Putin-freie Energieversorgung
- Putin-freie Energieversorgung
- Kappen von russischem Gas: BIP-Einbruch, soziale Unruhen?
- Auf einer Seite lesen
Der Ruf nach einem Energie-Boykott gegen Russland wird lauter. Auch die Ostsee-Pipeline Nord Stream 1 könnte beerdigt werden
Wenn es nach dem ehemaligen deutschen Gesundheitsminister Jens Spahn (CDU) ginge, dann dürfte es nicht nur beim Stopp von Nord Stream 2 bleiben – auch die Ostsee-Pipeline Nord Stream 1 sollte umgehend stillgelegt werden. Das forderte er kürzlich über den Kurznachrichtendienst Twitter. Spätestens zum Winter 2023/24 solle die Bundesrepublik dann dauerhaft ohne russisches Gas auskommen.
Kürzlich wiederholte er seine Forderung auf Bild-TV. "Jetzt geht es darum: Wie werden wir nicht nur fossilfrei, sondern wie werden wir Putin-frei in unserer Energieversorgung", sagte er. Auf russisches Gas und Öl zu verzichten sei jetzt wichtiger als ein genereller Verzicht auf fossile Brennstoffe.
Ähnliches war in den letzten Tagen auch von ukrainischen Offiziellen zu vernehmen. Wer nicht mitverantwortlich sein wolle am Leid in der Ukraine, dürfe kein russisches Gas mehr kaufen, sagte zum Beispiel Mavrikiy Kalugin im Interview mit ntv.de. Kalugin sitzt im Vorstand des ukrainischen Konzerns Naftogaz, der russisches Erdgas durch seine Pipelines in die Europäische Union leitet.
Sollte es jedoch nicht möglich sein, auf russisches Gas zu verzichten, dann sollte wenigstens Nord Stream 1 gestoppt werden, so Kalugin. Uneigennützig ist diese Forderung nicht. Denn wenn kein Gas mehr durch die Ostsee-Pipeline fließt, dann würde Russland gezwungen, sein Gas über die Ukraine zu leiten. Genügend Kapazitäten seien vorhanden, so Kalugin. "Das wäre für uns eine Art Versicherung", sagte er. Und der ukrainischen Staatskasse wäre damit auch gedient.
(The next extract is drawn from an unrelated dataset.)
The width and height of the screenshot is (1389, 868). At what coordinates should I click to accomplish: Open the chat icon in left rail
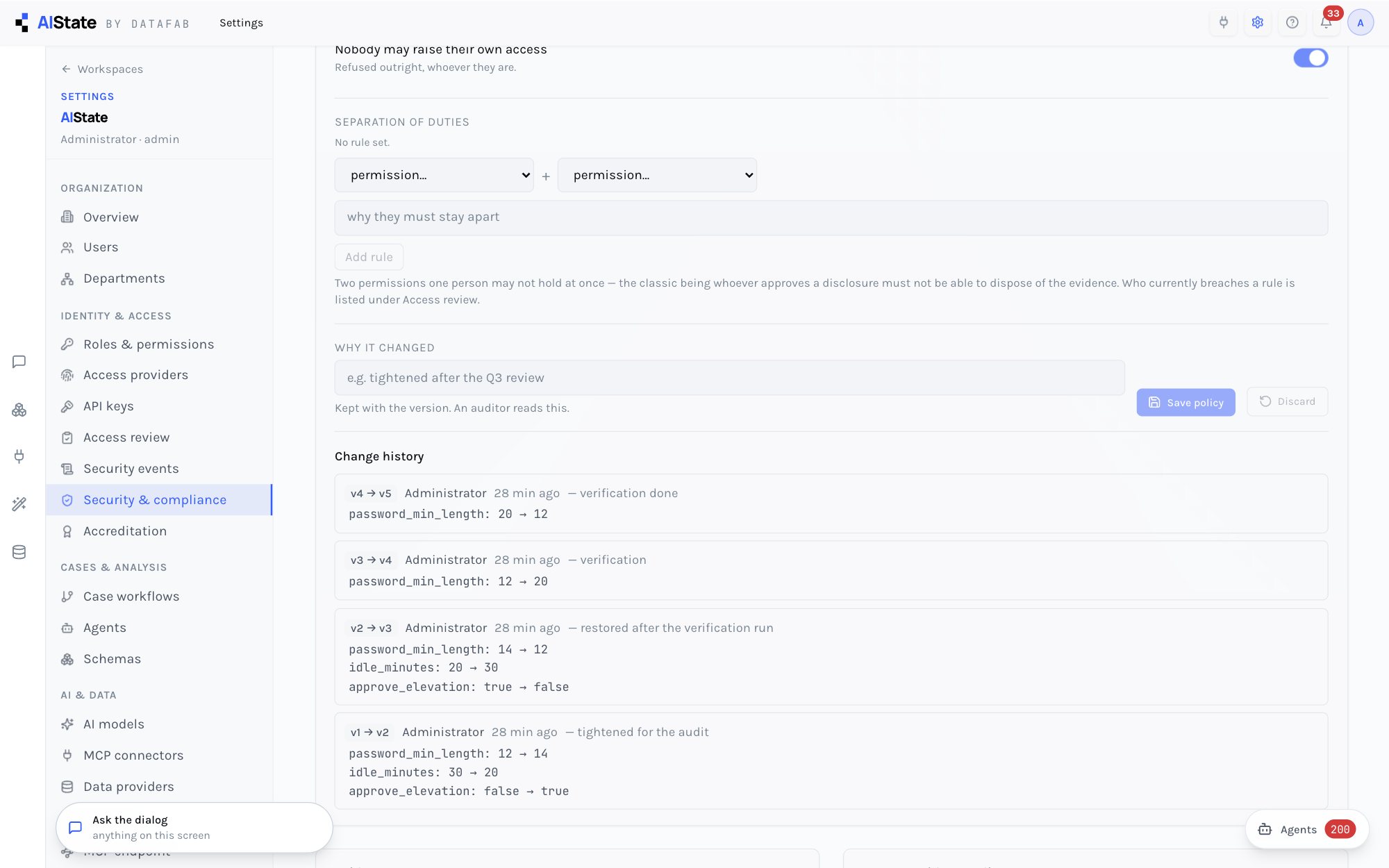[19, 362]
Im aktuellen Konflikt mögen Sanktionen auf die Ostsee-Pipeline oder deren Stilllegung der Ukraine zum Vorteil gereichen – sie würden aber alte Probleme wiederbeleben: Das faktische Liefermonopol über die Ukraine setzte schon in der Vergangenheit die Energieversorgung der EU-Länder ein Risiko aus. Immer wieder kamen die vereinbarten Gasmengen nicht an, weil sich die Ukraine offenbar Gas unrechtmäßig abzweigte. Deswegen hatten nicht nur der russische Konzern Gazprom, sondern auch die Länder der EU ein Interesse daran, die Lieferwege zu diversifizieren.
Kalugin schwebt aber Größeres vor. Verzichten die Länder der Europäischen Union auf Energielieferungen aus Russland, dann könnte die Ukraine vom Transitland zum Gaslieferanten werden. Denn unter dem Dniepr-Donezk-Becken sind große Gasreserven, die nur darauf warten, erschlossen zu werden.
Es dürfte allerdings noch Jahre dauern, bis die ukrainischen Gasreserven den EU-Ländern zur Verfügung stehen. Dennoch argumentieren deutsche Institute, dass ein kurzfristiger Verzicht auf russische Lieferungen verkraftbar sei. Die Nationale Akademie der Wissenschaften, Leopoldina, hatte das letzte Woche bekräftigt.